Bishop of Hadrumetum (6th century)

Primasius ( - died c. 560) was bishop of Hadrumetum and primate of Byzacena, in Africa. One of the participants in the Three Chapters Controversy, his commentary on the Book of Revelation is of interest to modern scholars for its use of the lost commentary of Ticonius on the same book of the New Testament. According to M.L.W. Laistner, his disciples included the African theologian Junillus.

==Life==
Of his early life nothing seems to be known, but in 551, after he had become a bishop, he was called with other bishops to Constantinople and took part in the Three Chapters Controversy. He shared the fortunes of Pope Vigilius and helped to condemn Theodorus Ascidas, bishop of Caesarea, the chief promoter of the controversy, and fled with Vigilius to Chalcedon. He declined to attend the Fifth Ecumenical Council at Constantinople in the absence of the pope, and was the sole African to sign the papal constitutum to Emperor Justinian.

==Works==
While at Constantinople, Primasius studied the exegesis of the Greeks, and his fame is chiefly due to his commentary on Revelation. This work, divided into five books, is of importance both as a witness of the pre-Cyprian Latin text of the Book of Revelation used by the North African church, and as aiding in the reconstruction of the most influential Latin commentary on Revelation, the exegetical work of the Donatist Ticonius. The text and exegesis of Revelation 20:1-21:6 are taken without attribution from Augustine of Hippo's De civitate Dei, 20.7-17.

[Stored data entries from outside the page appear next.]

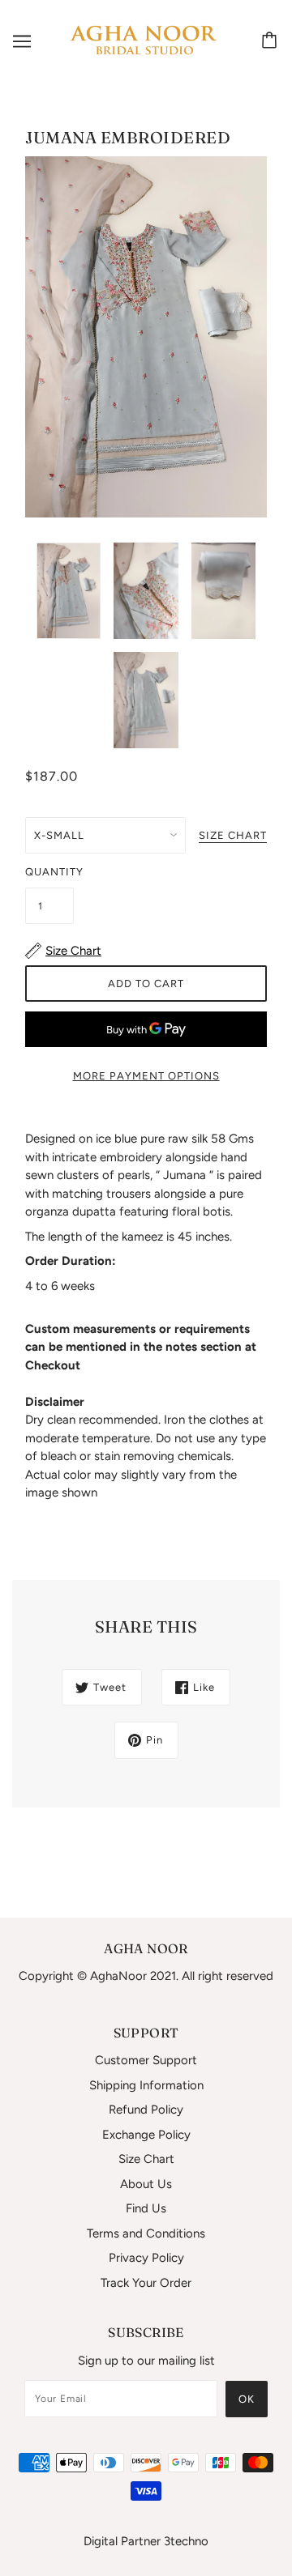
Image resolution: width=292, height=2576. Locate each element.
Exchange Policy (146, 2134)
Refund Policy (146, 2109)
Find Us (146, 2208)
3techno (186, 2541)
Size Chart (146, 2159)
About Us (146, 2184)
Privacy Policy (146, 2257)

The work of Ticonius was considered by Primasius a piece of treasure adrift and belonging of right to the Church, needing only to be revised and expurgated. Ticonius had developed the theory introduced by Victorinus, to examine the different words and imagery used in different passages to convey the same message. Primasius followed this exegetical method very closely, but differed from Ticonius on the greater message of the text. Where Ticonius believed Revelation should be read in terms of the struggle of the Donatists with false brethren and gentiles, Primasius held the conflict properly lay between the Church and the world.

Of special interest is a letter of Augustine to the physician Maximus of Thenae preserved by Primasius, in which the four philosophical cardinal virtues are combined with the later three so-called theological virtues, making the number seven, in a manner nowhere else known of Augustine.

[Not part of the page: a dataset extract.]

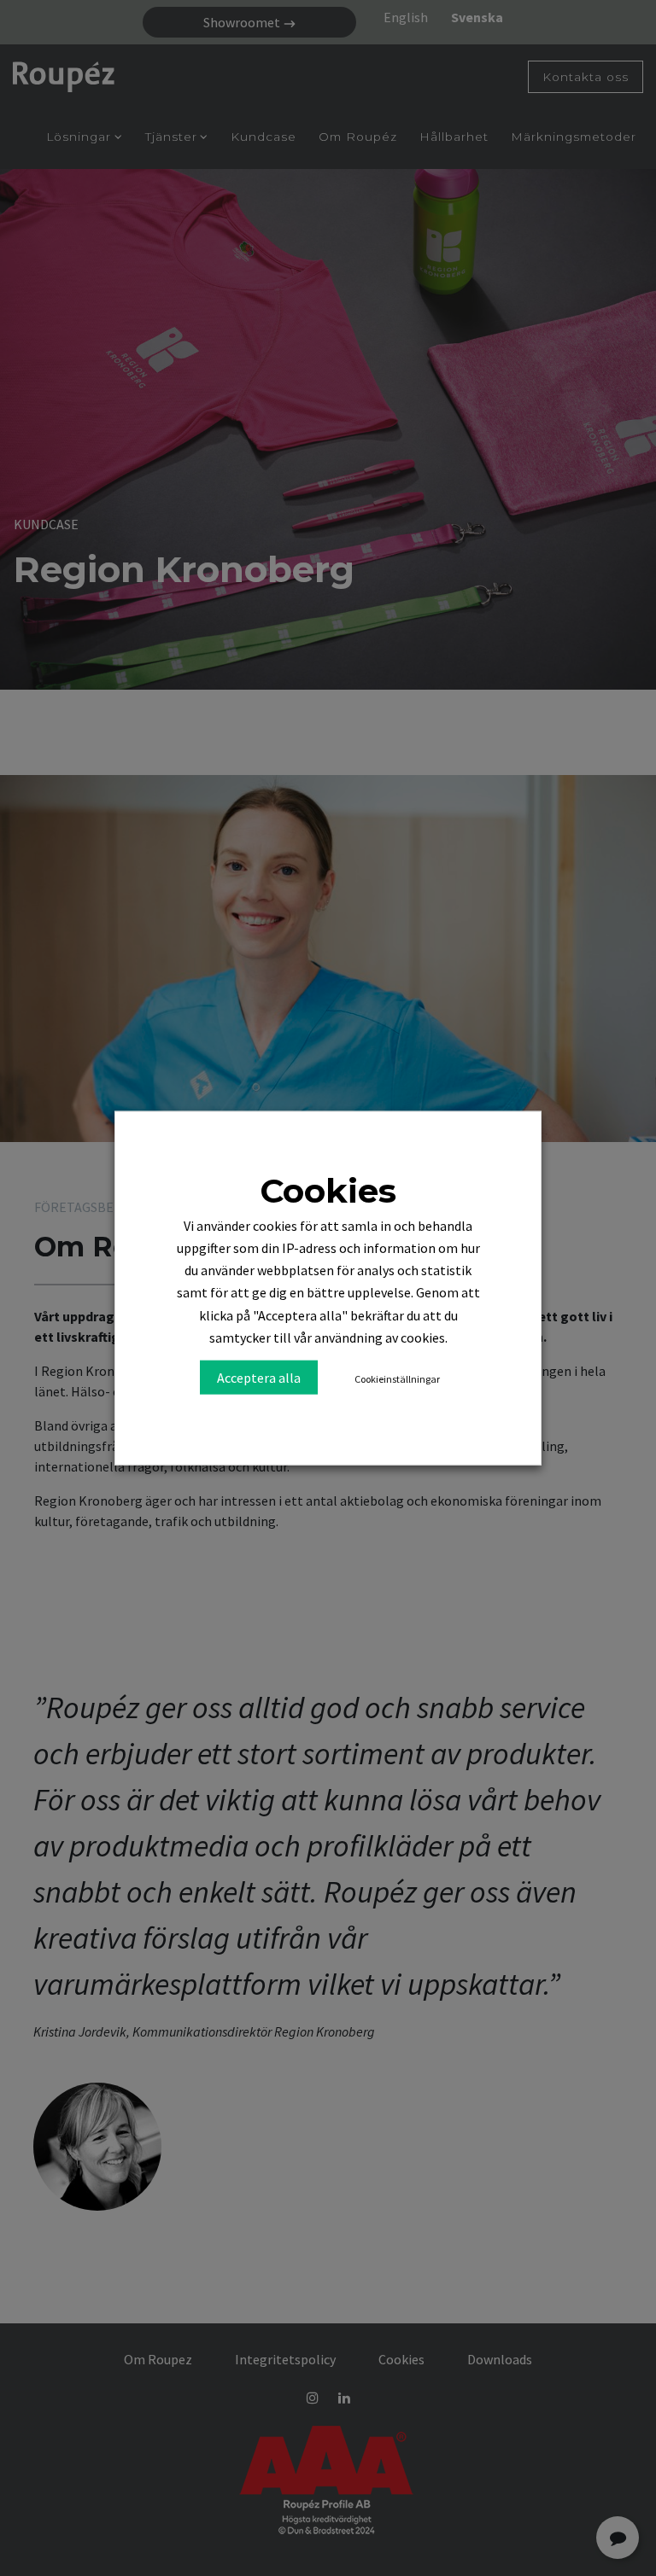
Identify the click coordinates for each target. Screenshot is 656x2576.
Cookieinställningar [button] (397, 1378)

The first edition of Primasius's commentary was by Eucharius Cervicornus (Cologne, 1535; reprinted, Paris, 1544), but the most complete and still the most valuable is that of Basel, 1544, which is based on a very ancient manuscript of the Benedictine Monastery of Murbach in Upper Alsace. The same monastery, according to a manuscript catalogue, possessed a work Contra haereticos, which is no longer extant, and alludes to other works, especially one on Jeroboam. The commentary on the Pauline epistles and on Hebrews ascribed to Primasius by Migne is spurious.